> [Exercise]:
Transcribe the lines of the listing from the line containing "Click the Geekbench" to the line containing "will tap(192, 67).", inclusive.

╭─ Data listing

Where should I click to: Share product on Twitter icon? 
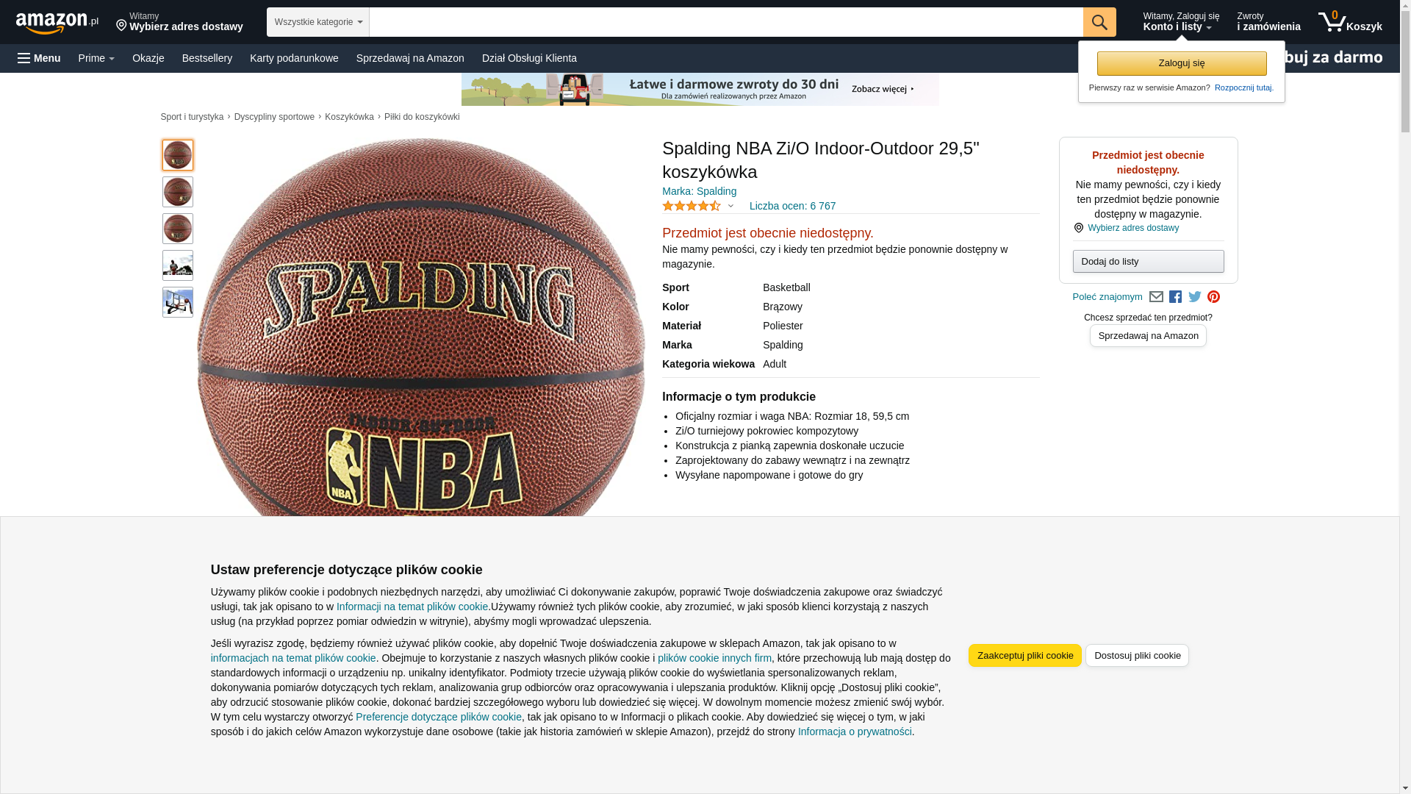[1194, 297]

╰─
╭─ Data listing

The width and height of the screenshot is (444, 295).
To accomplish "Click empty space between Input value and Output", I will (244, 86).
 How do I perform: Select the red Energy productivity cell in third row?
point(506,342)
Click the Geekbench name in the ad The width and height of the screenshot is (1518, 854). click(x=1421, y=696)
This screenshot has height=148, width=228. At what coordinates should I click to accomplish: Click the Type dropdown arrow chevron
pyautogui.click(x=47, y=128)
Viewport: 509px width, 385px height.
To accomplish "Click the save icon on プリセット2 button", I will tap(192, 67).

╰─

> [Problem solution]:
Click the Geekbench name in the ad The width and height of the screenshot is (1518, 854). click(x=1421, y=696)
This screenshot has height=148, width=228. At what coordinates should I click to accomplish: Click the Type dropdown arrow chevron
pyautogui.click(x=47, y=128)
Viewport: 509px width, 385px height.
To accomplish "Click the save icon on プリセット2 button", I will tap(192, 67).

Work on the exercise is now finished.